Monday night, three students. I was feeling sluggish. I hadn’t planned my flow. I wasn’t even sure I felt like leading a practice; but that’s what made this one of the best classes ever. Because as soon these three hit their mats it was clear they had shown up to do some yoga, and there’s nothing better in the world than willing students.
Take it from a high school English teacher (a.k.a. me): there’s absolutely nothing better in the world than willing students.
Every yoga practice, even if it includes the same people, is different from the next. And yet I’m beginning to discover a world of fun and playfulness with those students who return to my classes – something I’m not quite used to, but that I’m learning to enjoy. These students come to me because they want to, they trust in me to show them what I know, and they appreciate what I have to share with them. This is teaching as it should be, in every sense of the word.
I’m no master instructor (yet!), but I have confidence in my own yogic experience, and confidence in my ability to lead others successfully to, through, and around their practice. I took the journey through yoga teacher training not necessarily to learn about leading others through the practice, but to deepen my own understanding and capabilities. Ironically (and somewhat tritely?), I originally sought to focus inwardly to create joy and peace for myself, and yet now it feels as if my students are bringing me more joy than solo flowing ever has… By seeking to grow within myself, I’ve come to find peace and contentment in the external persons drawn to my own inner light. I have, in a sense, gathered a tribe by cultivating my vibe.

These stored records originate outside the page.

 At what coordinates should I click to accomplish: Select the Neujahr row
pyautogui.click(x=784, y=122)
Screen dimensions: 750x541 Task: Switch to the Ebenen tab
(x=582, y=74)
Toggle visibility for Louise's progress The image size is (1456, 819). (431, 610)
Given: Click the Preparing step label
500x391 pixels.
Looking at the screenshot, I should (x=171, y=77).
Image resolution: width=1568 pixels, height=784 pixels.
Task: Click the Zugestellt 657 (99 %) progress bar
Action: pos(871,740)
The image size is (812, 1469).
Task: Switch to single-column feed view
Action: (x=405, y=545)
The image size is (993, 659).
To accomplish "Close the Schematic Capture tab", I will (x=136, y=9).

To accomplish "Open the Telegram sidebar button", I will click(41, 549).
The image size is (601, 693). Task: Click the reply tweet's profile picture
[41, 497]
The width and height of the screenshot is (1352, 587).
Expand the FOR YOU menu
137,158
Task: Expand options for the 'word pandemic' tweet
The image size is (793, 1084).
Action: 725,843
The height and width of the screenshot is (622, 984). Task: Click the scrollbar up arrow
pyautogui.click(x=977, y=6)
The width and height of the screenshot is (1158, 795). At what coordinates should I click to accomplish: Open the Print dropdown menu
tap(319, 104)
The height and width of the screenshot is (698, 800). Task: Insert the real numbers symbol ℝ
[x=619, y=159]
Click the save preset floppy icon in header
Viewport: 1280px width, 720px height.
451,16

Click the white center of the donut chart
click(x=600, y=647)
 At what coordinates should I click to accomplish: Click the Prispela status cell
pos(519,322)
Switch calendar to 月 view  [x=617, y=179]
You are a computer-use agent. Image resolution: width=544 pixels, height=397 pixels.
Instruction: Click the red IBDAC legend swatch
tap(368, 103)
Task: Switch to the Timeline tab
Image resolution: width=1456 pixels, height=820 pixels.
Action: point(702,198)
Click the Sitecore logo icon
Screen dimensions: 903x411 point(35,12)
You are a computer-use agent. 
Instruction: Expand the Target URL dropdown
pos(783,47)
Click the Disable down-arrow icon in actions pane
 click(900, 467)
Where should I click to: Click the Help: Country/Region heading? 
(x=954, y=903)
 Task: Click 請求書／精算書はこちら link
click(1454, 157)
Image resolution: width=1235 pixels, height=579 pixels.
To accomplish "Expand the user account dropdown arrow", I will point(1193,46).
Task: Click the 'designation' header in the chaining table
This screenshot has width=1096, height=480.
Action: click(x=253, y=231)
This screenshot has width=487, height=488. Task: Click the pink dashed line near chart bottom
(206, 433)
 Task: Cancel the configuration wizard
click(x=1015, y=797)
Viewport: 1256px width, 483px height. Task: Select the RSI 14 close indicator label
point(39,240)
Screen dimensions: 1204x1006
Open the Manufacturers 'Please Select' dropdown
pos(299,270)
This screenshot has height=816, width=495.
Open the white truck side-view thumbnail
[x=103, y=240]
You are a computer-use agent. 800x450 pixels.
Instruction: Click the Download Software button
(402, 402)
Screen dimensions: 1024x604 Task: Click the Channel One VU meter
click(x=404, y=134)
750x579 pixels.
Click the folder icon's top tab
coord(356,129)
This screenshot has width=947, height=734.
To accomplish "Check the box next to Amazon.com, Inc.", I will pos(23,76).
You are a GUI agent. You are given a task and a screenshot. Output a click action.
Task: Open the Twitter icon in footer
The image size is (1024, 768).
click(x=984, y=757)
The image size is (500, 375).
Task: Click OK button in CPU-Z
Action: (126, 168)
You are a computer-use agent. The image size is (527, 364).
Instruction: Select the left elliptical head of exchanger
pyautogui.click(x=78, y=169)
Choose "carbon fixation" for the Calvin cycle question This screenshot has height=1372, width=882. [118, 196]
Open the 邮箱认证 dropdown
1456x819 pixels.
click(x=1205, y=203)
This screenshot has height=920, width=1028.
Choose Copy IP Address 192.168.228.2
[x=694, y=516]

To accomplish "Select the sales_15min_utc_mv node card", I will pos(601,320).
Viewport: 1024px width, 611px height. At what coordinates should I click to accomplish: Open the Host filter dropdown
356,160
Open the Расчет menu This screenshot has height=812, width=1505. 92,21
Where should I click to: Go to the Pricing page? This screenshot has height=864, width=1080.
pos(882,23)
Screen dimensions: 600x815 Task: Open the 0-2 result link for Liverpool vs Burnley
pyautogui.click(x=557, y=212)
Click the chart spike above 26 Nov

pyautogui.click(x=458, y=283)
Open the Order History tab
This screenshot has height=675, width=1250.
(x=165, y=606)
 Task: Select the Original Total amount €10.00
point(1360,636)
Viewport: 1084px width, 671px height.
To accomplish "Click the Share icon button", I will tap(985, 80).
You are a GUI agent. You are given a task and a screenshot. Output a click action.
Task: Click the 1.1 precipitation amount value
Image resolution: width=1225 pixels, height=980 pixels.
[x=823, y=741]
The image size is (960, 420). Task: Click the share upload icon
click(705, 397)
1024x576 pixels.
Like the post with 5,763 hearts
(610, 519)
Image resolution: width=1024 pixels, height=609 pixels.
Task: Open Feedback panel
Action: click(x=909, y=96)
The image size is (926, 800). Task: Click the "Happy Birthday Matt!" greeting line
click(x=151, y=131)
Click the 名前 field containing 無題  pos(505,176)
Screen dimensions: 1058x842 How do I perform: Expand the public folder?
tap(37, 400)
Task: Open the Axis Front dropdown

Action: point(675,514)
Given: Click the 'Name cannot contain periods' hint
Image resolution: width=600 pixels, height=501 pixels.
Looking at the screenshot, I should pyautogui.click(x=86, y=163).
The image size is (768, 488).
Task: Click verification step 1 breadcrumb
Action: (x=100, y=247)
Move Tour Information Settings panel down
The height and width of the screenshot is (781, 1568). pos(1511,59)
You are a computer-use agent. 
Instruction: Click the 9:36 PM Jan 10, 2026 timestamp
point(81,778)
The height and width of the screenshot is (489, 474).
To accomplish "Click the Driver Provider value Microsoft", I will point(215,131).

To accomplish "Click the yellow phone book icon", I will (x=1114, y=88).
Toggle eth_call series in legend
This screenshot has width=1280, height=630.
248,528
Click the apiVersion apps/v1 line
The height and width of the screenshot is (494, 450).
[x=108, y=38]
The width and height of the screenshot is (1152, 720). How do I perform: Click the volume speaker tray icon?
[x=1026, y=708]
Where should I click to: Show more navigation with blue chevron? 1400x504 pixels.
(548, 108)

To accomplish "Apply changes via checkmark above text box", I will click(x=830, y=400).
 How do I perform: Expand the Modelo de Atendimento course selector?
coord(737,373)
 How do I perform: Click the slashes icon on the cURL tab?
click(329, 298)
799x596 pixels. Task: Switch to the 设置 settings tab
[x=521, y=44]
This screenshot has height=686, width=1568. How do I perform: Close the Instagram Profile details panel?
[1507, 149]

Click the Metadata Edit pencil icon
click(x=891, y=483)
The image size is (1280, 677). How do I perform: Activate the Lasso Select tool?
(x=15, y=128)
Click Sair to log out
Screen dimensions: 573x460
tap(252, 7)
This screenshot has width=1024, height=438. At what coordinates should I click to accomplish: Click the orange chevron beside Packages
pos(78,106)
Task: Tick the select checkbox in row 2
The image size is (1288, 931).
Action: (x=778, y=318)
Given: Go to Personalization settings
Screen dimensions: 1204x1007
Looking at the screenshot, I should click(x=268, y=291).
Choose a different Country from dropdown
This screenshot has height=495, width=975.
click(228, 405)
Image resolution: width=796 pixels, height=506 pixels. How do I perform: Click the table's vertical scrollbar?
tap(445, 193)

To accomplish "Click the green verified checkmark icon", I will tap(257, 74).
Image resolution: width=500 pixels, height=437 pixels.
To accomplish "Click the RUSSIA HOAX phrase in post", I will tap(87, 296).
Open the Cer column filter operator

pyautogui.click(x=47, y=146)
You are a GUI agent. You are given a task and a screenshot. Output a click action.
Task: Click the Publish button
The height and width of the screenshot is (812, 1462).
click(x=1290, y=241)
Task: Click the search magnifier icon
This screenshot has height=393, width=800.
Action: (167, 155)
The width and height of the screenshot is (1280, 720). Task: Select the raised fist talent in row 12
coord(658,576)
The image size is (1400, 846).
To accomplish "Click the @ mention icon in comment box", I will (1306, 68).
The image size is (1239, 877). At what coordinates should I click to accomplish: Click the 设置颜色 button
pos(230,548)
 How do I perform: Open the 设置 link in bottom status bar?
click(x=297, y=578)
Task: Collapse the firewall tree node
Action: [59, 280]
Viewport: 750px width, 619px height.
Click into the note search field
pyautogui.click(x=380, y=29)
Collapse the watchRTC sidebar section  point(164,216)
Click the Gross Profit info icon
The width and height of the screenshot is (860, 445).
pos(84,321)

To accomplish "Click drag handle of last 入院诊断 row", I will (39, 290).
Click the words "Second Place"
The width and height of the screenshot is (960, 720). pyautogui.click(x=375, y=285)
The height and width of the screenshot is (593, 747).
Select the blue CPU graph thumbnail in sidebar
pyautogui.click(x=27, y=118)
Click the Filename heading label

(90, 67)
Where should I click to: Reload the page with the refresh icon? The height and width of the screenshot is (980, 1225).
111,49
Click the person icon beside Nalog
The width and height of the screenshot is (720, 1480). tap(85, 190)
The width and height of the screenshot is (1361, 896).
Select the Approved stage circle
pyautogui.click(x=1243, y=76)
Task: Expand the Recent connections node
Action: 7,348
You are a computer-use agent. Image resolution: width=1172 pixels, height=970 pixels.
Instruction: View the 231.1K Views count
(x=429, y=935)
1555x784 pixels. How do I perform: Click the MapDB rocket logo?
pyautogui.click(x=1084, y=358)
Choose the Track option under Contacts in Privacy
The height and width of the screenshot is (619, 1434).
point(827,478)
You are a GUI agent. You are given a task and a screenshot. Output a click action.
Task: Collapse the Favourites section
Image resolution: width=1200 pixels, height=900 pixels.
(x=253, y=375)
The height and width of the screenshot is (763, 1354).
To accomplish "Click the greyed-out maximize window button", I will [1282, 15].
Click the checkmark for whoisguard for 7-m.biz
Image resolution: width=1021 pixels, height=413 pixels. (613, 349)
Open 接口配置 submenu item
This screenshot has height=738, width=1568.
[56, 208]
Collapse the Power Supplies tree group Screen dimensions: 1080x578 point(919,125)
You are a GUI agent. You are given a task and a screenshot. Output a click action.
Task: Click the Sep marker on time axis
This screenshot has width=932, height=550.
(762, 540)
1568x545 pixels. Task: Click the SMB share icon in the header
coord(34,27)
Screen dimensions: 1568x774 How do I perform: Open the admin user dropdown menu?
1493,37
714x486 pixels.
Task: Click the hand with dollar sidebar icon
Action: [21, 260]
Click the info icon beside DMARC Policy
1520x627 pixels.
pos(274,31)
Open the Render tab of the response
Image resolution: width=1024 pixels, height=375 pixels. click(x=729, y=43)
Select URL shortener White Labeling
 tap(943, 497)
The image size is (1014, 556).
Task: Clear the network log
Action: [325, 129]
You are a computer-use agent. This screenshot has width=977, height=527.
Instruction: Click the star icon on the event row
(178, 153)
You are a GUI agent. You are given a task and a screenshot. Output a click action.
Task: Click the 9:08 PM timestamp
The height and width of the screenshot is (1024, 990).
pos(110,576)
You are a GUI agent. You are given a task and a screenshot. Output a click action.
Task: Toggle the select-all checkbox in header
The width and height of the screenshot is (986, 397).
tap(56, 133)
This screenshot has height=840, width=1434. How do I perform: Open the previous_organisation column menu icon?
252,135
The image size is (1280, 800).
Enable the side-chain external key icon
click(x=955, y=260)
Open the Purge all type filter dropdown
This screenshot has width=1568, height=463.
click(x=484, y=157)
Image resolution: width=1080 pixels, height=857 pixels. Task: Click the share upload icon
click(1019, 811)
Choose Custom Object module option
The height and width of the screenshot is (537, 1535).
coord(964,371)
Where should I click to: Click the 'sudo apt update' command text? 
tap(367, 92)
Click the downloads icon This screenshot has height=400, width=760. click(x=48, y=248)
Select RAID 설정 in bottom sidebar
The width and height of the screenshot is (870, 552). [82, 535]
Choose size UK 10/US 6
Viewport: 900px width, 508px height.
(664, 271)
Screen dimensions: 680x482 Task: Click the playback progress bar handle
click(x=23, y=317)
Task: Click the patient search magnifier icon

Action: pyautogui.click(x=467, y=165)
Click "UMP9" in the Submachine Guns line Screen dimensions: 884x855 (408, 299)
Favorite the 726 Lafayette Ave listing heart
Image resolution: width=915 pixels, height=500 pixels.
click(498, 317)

It’s as if I found the true, pure joy of teaching, just at the same time as I was losing faith in it. It’s one thing to teach young adults who feel they have no choice in coming to your class being forced to “learn” reading, writing, or whatever other boring subject is listed in the curriculum as mandatory to learn within a given semester of time; it’s quite another to teach individuals who come freely, eagerly, who view your time as valuable as theirs, and are grateful to spend it accepting the knowledge and energy you have to offer.
It’s perhaps somewhat unfair to compare teaching high school to teaching yoga at all; but personally, I find it hard not to contemplate the similarities and differences, and how I’ve been affected by both. I’m loving my tribe of yogi padawans. They embrace the challenge of scary new poses like sideways crow poses, extended side planks, and one-legged jump-back chaturangas (I may be making up some terms here, but the poses are real enough!); they endure the “logs” I (lovingly) inflict upon them, when guided through prolonged boat poses or butt-bouncing forearm planks (how else to experience their “edge”?); and (most amazingly), they never fail to leave a class without asking, “So when are you teaching next?”
I know a big part of this eagerness is not due to my personal teaching of yoga, but rather to the beauty and wonder of yoga itself (as it should be!). I wish I could spend my whole life spreading the beauty and wonder of yoga to others (I’m trying to start, at least), but I can’t deny how much selfishness is involved in that sharing. I’ve never felt happier, lovelier, or more completely at ease in my own skin, than when I’m leading a flow with others who love it as much as I do.
Here’s to my tribe, especially when it’s only three members strong, haphazardly collected on a hot Monday night, and gamely taking on the wobbly dangers of extended side-planks and roly-poly boat poses. You are beautiful, you make me feel beautiful, and I couldn’t love you more. Namaste.